Essa autonomia, como procuramos
salientar, é essencial para a construção de uma relação mais efetiva e qualificada
entre professores e propostas curriculares, no caso em questão, os PCN.
Considerações
Finais
Embora dispondo de poucas pesquisas
e dados para fundamentar essa idéia, acreditamos que grande parte dos
professores do Ensino Fundamental desconhece e não inseriram no debate sobre os
PCN.
Em nosso entendimento, é necessário
que o sentido de proposta curricular seja ampliado na concepção dos professores
do ensino básico. Não é possível que continue vigente entre a maioria dos
professores a concepção de proposta curricular como sinônimo de listagem de
conteúdos, técnicas e estratégias de ensino.

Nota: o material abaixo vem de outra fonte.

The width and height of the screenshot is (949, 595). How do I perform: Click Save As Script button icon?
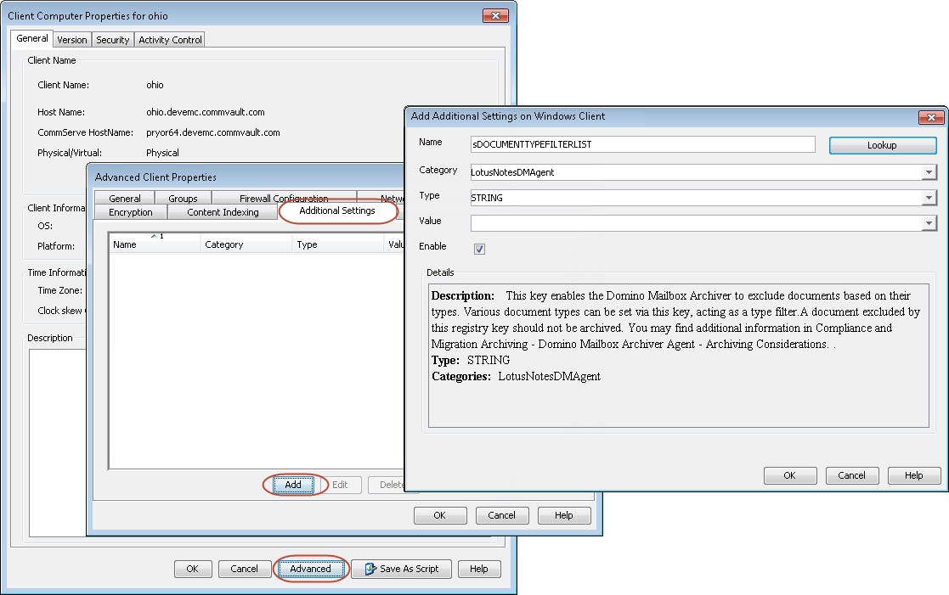(370, 569)
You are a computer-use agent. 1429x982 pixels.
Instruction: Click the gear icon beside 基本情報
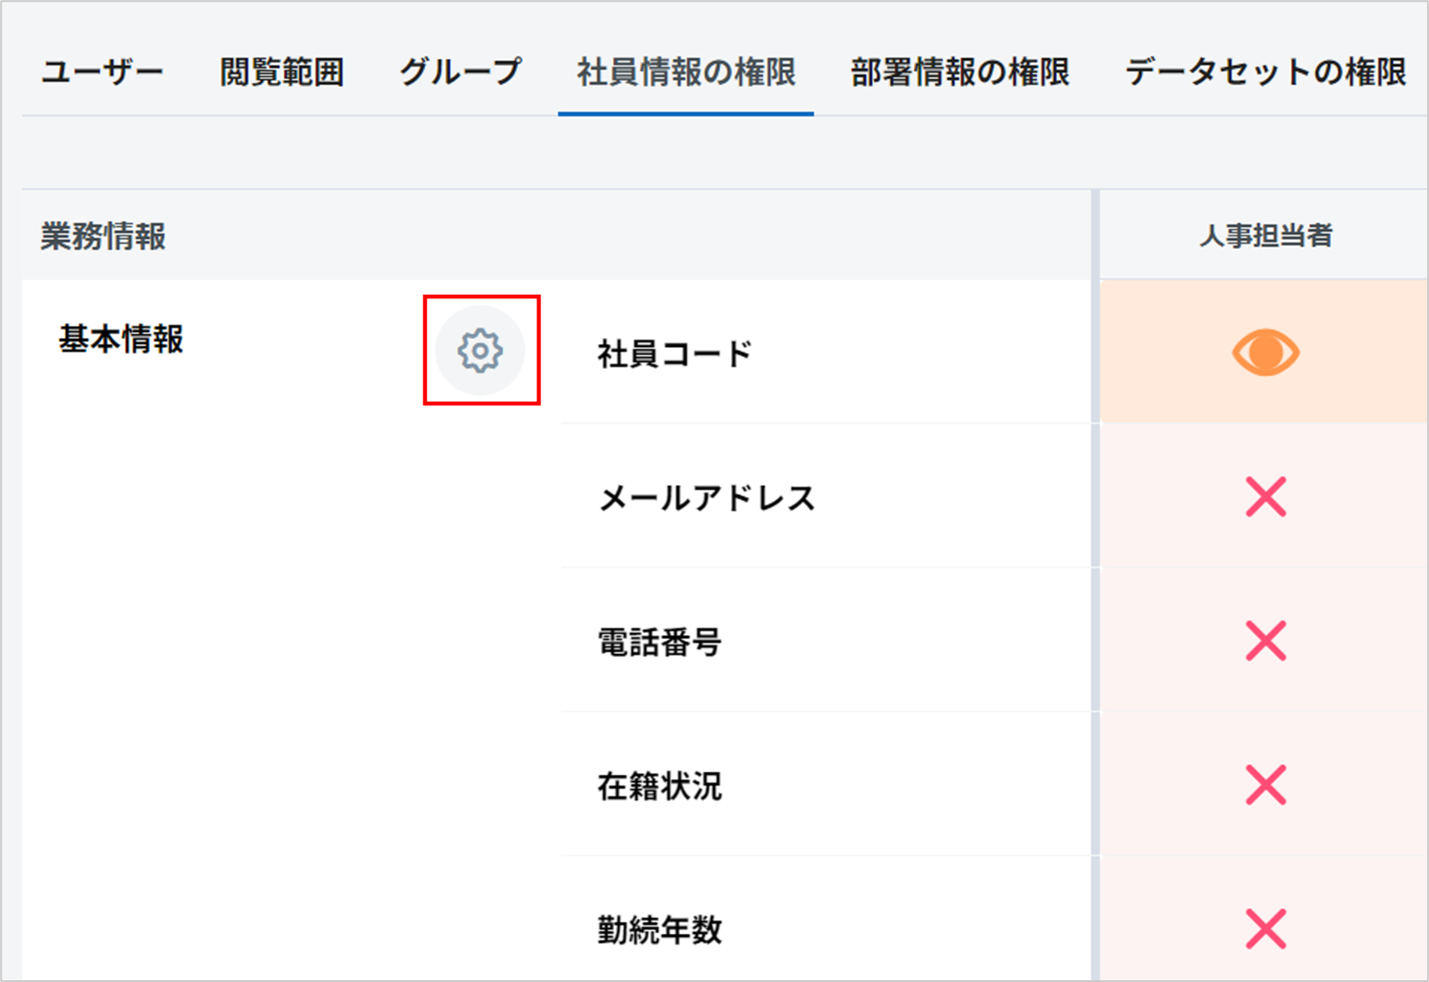(480, 351)
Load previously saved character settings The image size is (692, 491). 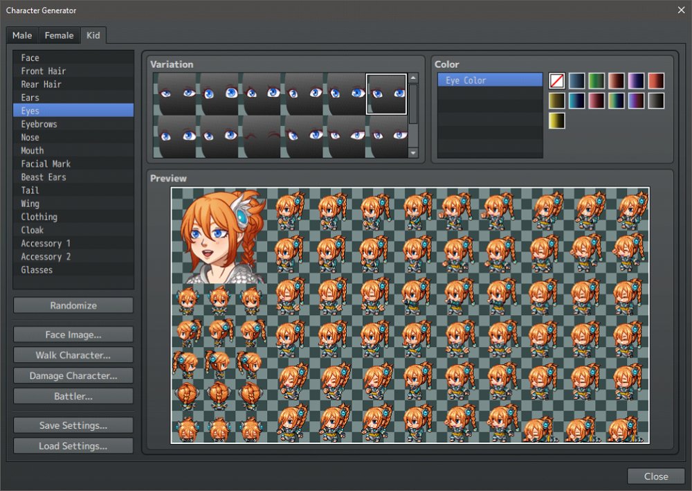(73, 445)
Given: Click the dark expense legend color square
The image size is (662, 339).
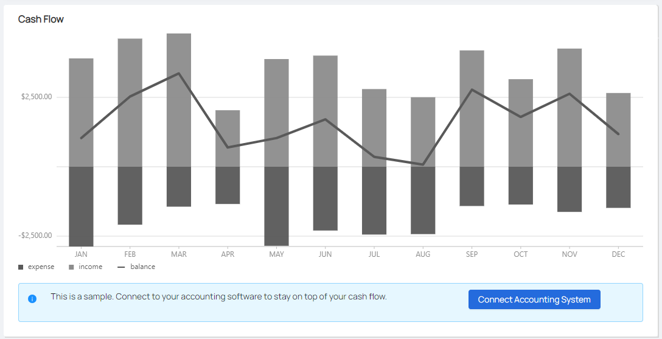Looking at the screenshot, I should coord(21,267).
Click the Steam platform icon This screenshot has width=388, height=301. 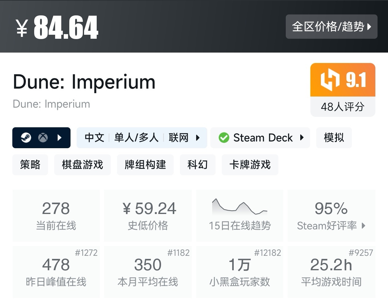[x=26, y=138]
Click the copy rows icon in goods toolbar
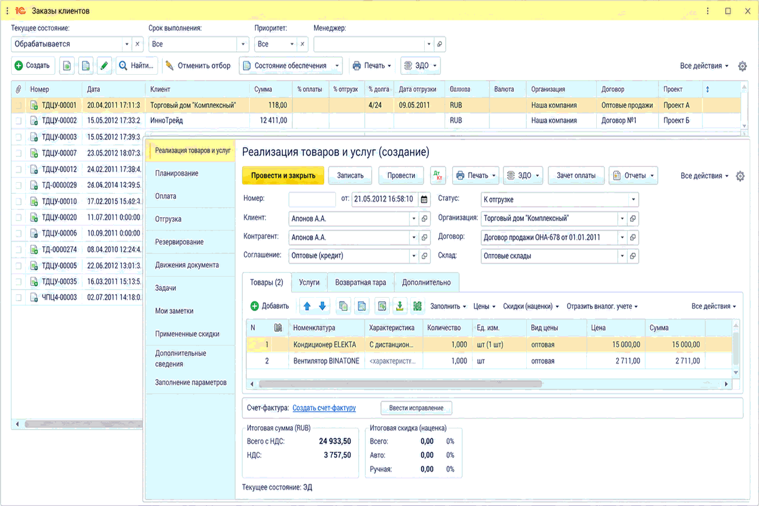 point(344,306)
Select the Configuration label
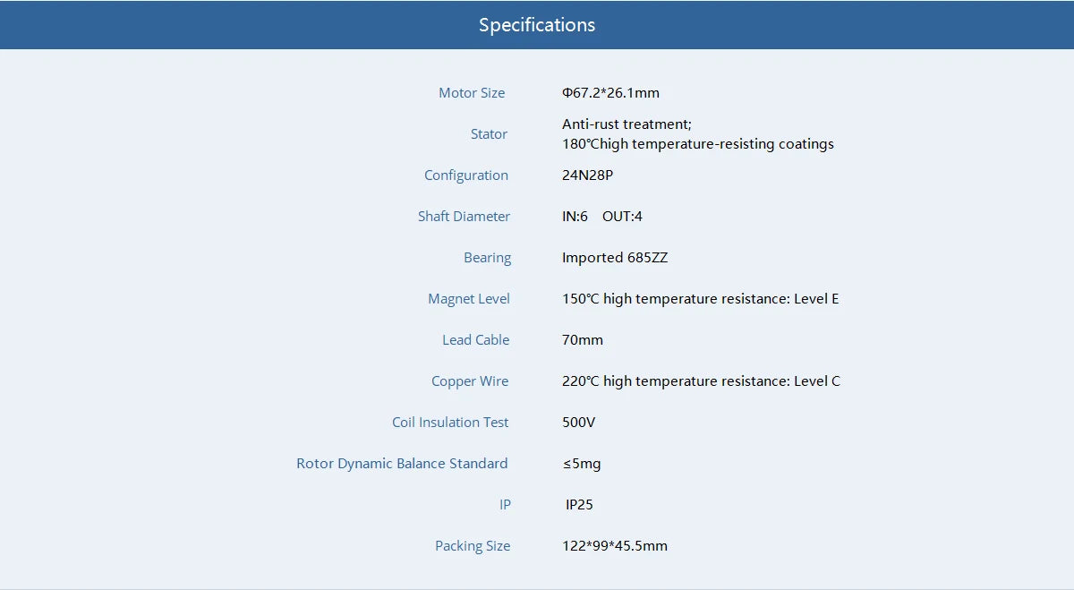1074x590 pixels. (x=465, y=175)
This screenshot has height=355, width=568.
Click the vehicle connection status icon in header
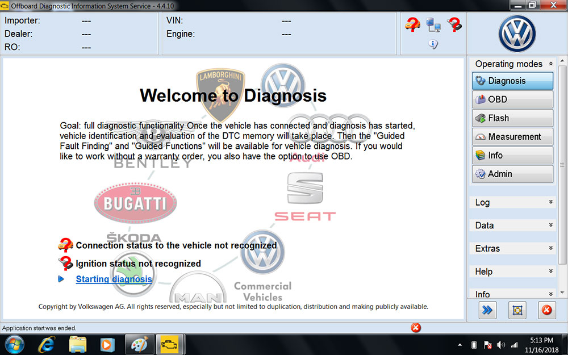coord(412,24)
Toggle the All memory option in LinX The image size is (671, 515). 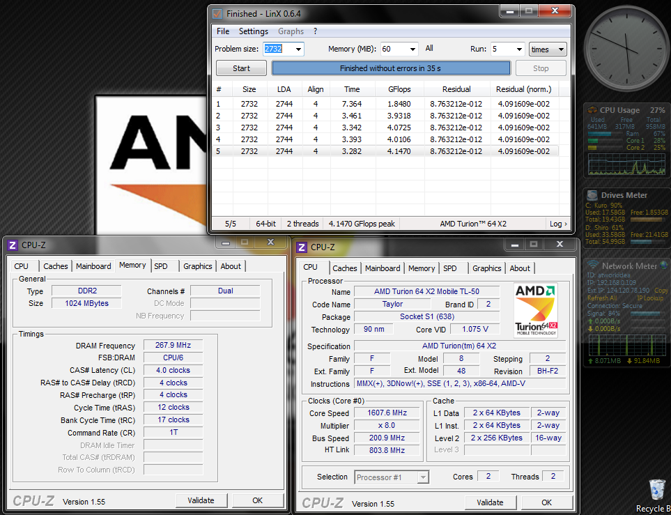pyautogui.click(x=429, y=49)
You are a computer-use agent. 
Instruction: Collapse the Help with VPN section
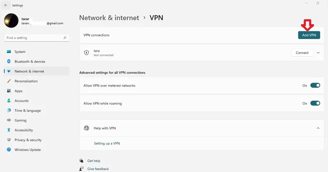click(x=318, y=128)
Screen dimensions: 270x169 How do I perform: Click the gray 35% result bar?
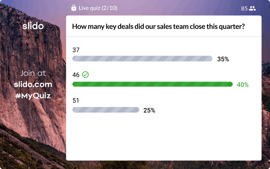tap(142, 59)
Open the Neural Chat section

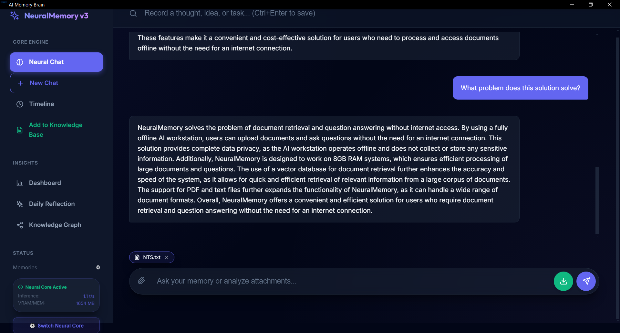point(56,62)
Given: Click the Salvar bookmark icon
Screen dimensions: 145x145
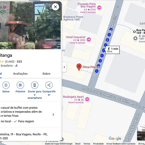Looking at the screenshot, I should point(6,85).
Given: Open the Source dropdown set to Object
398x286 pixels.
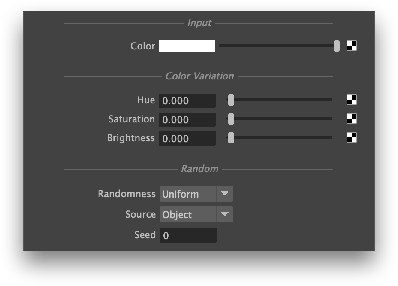Looking at the screenshot, I should [188, 215].

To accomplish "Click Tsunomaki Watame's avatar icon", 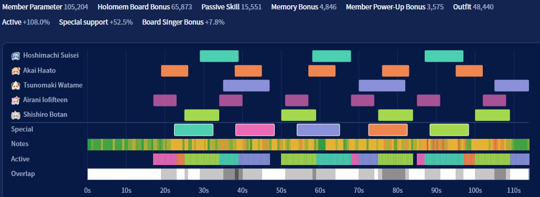I will click(x=16, y=85).
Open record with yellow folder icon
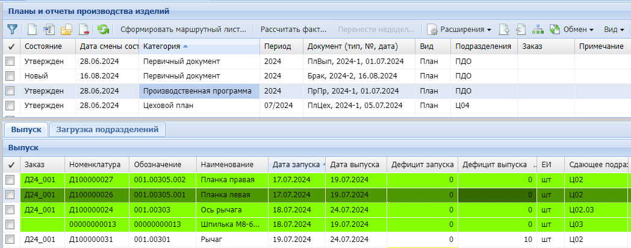This screenshot has width=631, height=248. (67, 29)
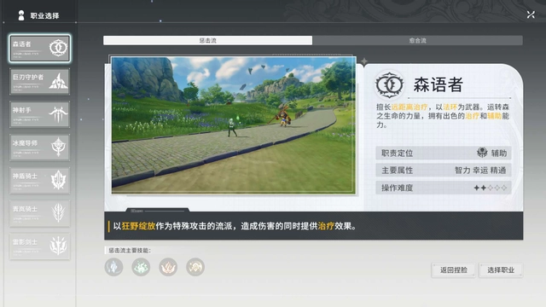Screen dimensions: 546x307
Task: Choose the 巨刃守护者 class entry
Action: pos(40,82)
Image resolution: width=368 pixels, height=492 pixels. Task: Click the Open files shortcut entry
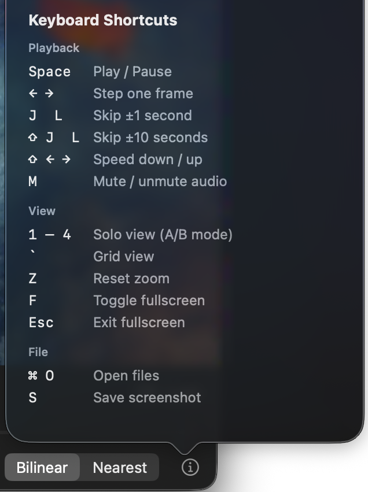(126, 376)
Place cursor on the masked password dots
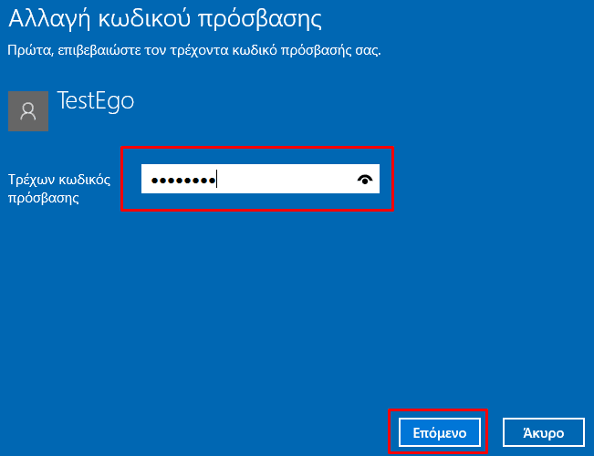The height and width of the screenshot is (456, 594). click(x=183, y=181)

Além disso, é preciso que o professor
tenha embasamento teórico-metodológico suficiente para compreender a proposta
curricular do ponto de vista de seus elementos centrais, identificando a
concepção de Geografia explícita ou implícita e seus desdobramentos
conceituais, conteudísticos e didáticos.
Para
isso, no entanto, é necessário que o processo de formação do
professor
forneça condições que permitam a construção de sua autonomia
para
decidir e optar pelos caminhos a serem seguidos.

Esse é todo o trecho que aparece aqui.